Methods: A longitudinal analysis of patients diagnosed with orbital fracture was performed using the California's Office of Statewide Health Planning and Development (OSHPD) patient discharge database for admissions occurring between January 2015 and December 2018. Patients were identified using International Classification of Diseases version 10 codes. The primary risk factor of interest was surgical management of orbital fractures, and categorized as no repair, repair at the index admission, or delayed repair at a subsequent admission. The primary outcomes of interest were readmission requiring surgical management of the orbital fracture and complications of the fracture.
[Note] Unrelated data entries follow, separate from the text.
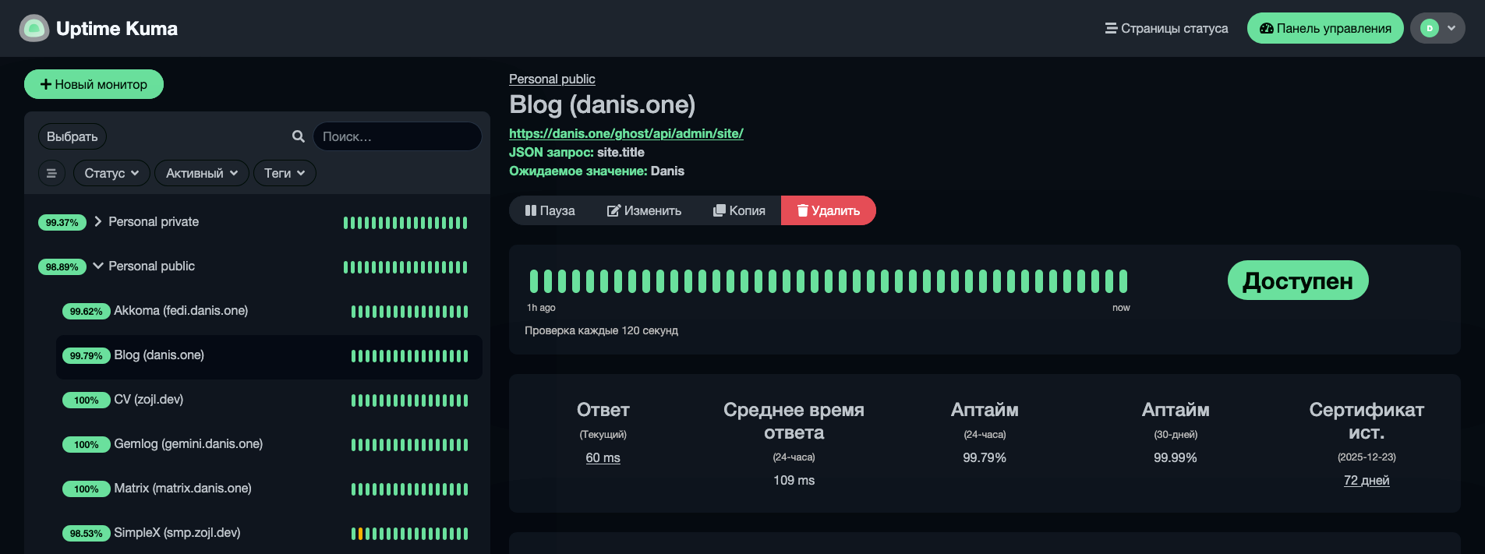Add monitor with Новый монитор button

(94, 84)
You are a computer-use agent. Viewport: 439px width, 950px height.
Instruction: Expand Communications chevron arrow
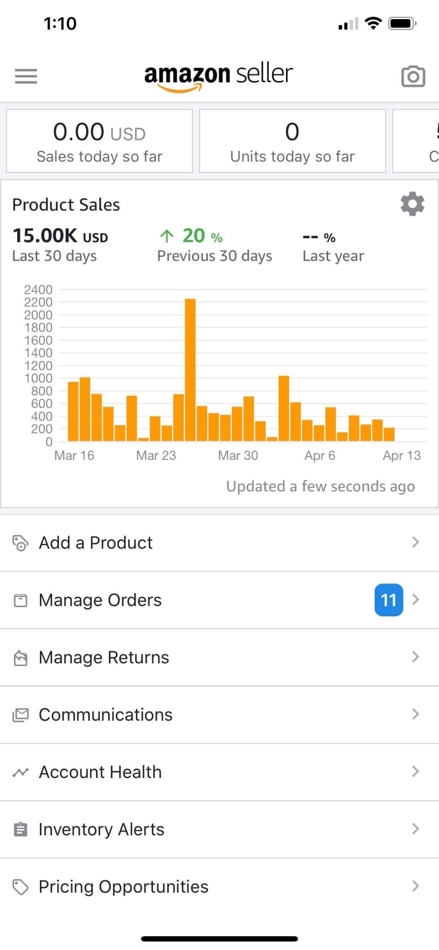click(x=415, y=714)
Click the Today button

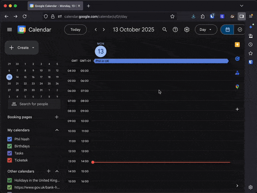coord(75,30)
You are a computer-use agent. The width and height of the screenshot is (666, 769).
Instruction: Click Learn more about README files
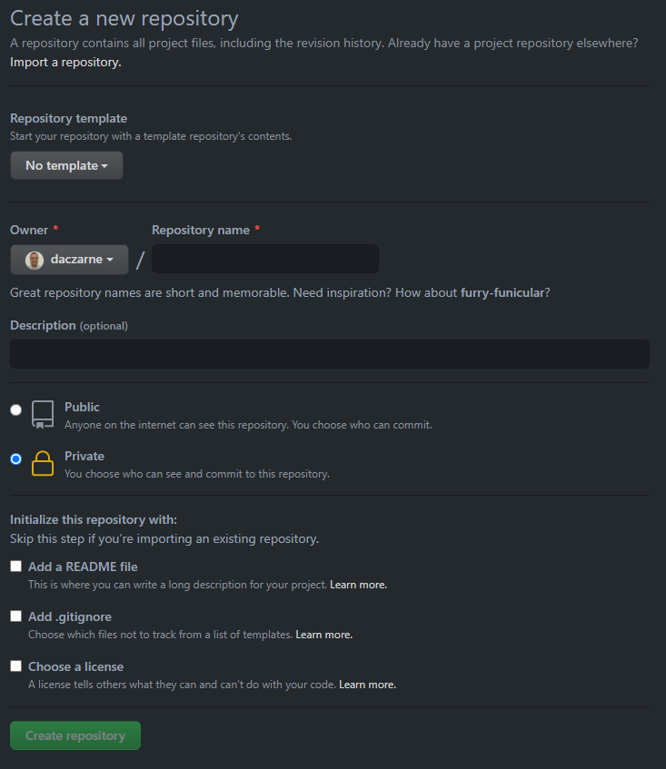click(358, 585)
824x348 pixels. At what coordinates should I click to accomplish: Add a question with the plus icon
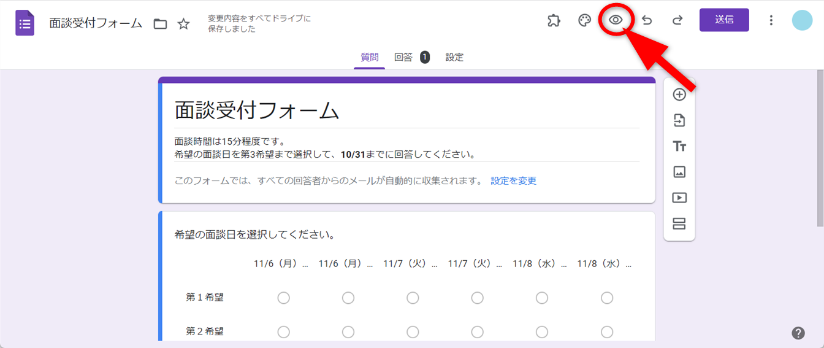click(679, 95)

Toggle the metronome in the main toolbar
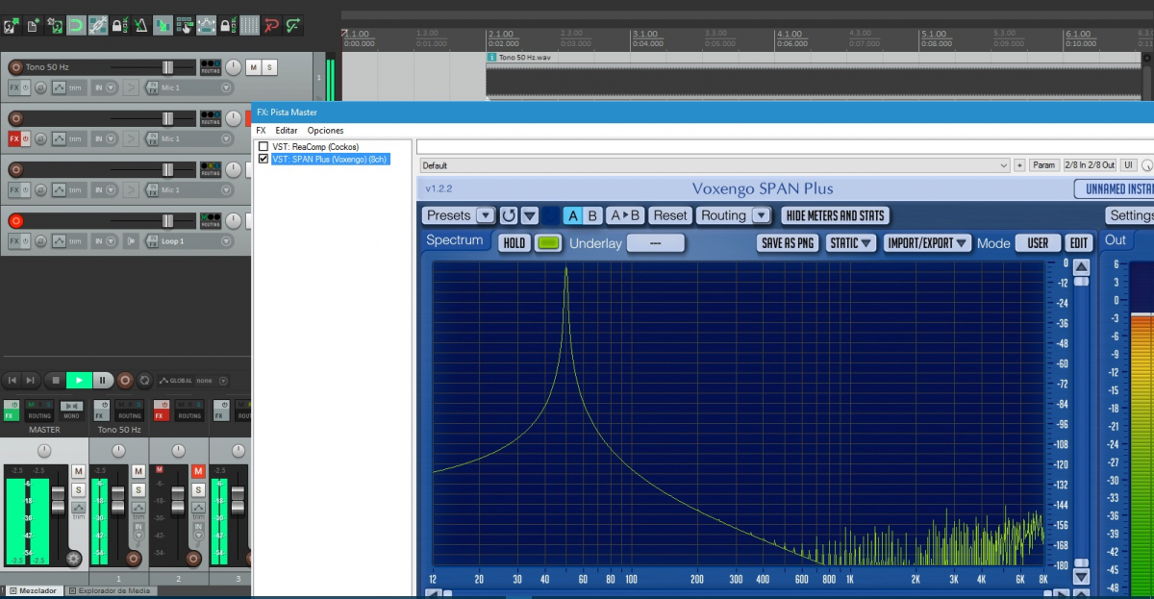[140, 25]
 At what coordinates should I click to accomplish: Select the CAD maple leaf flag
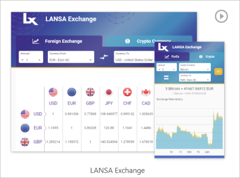point(146,92)
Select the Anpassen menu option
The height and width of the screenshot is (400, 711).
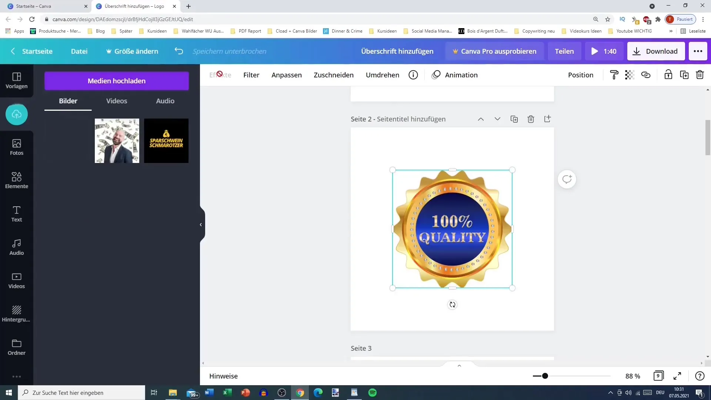tap(286, 74)
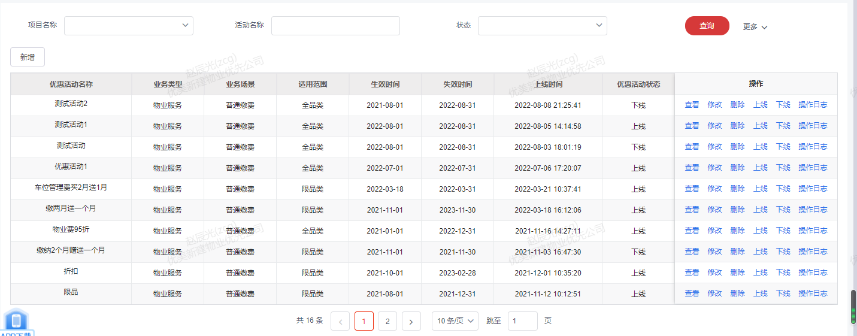
Task: View details of 测试活动2
Action: click(692, 105)
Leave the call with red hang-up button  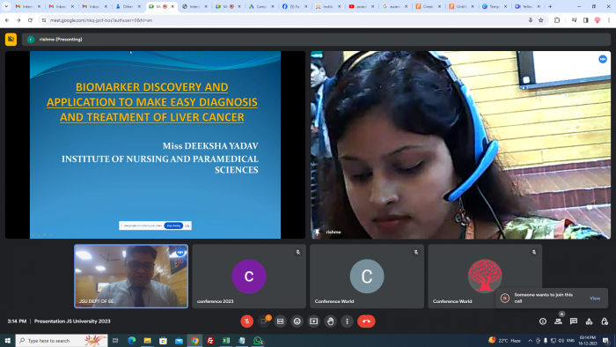pyautogui.click(x=366, y=321)
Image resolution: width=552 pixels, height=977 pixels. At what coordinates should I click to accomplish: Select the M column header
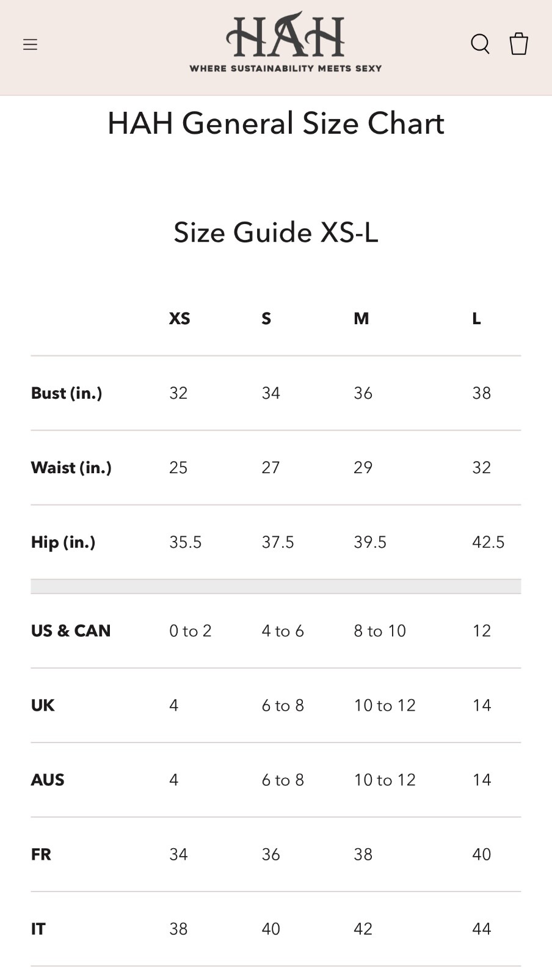pos(361,319)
Survival models were developed to evaluate the risk for a repair at readmission adjusting for relevant covariates.

Results: Of the 24,640 patients diagnosed with orbital fracture, 4863 (19.7%) underwent surgical repair. Patients were primarily male (74.9%, N = 18,444) and presented to the hospital in an emergent or unscheduled admission (93.6%, N = 23,056). Approximately 10.6% of patients (N = 2,607) experienced complications which were most associated with fractures of the orbital floor, maxilla, and zygoma. Rates of complications were equivocal in those who had repairs at their index admission versus delayed, except for zygomatic fractures which had a higher rate of complications in delayed versus immediate repair (21.3% vs 15.2%). Multivariable survival analysis found that repair at the index admission (HR 1.40, 95% CI 1.11 1.75) and complications (HR 1.62, 95% CI 1.24 2.13) were independently associated with an increased risk for readmission requiring additional surgical repair.

Conclusion: Although most orbital fractures were managed non-operatively, there remains a significant risk for complications that may result in lifelong disability or blindness if not managed correctly. Our analysis found that rates of repair for orbital floor, maxillary, and zygomatic fractures were greater than for other facial fractures. In addition, early operative intervention was associated with equivocal complication rates compared to delayed, except with zygomatic fractures which had higher complications in their delayed repair group.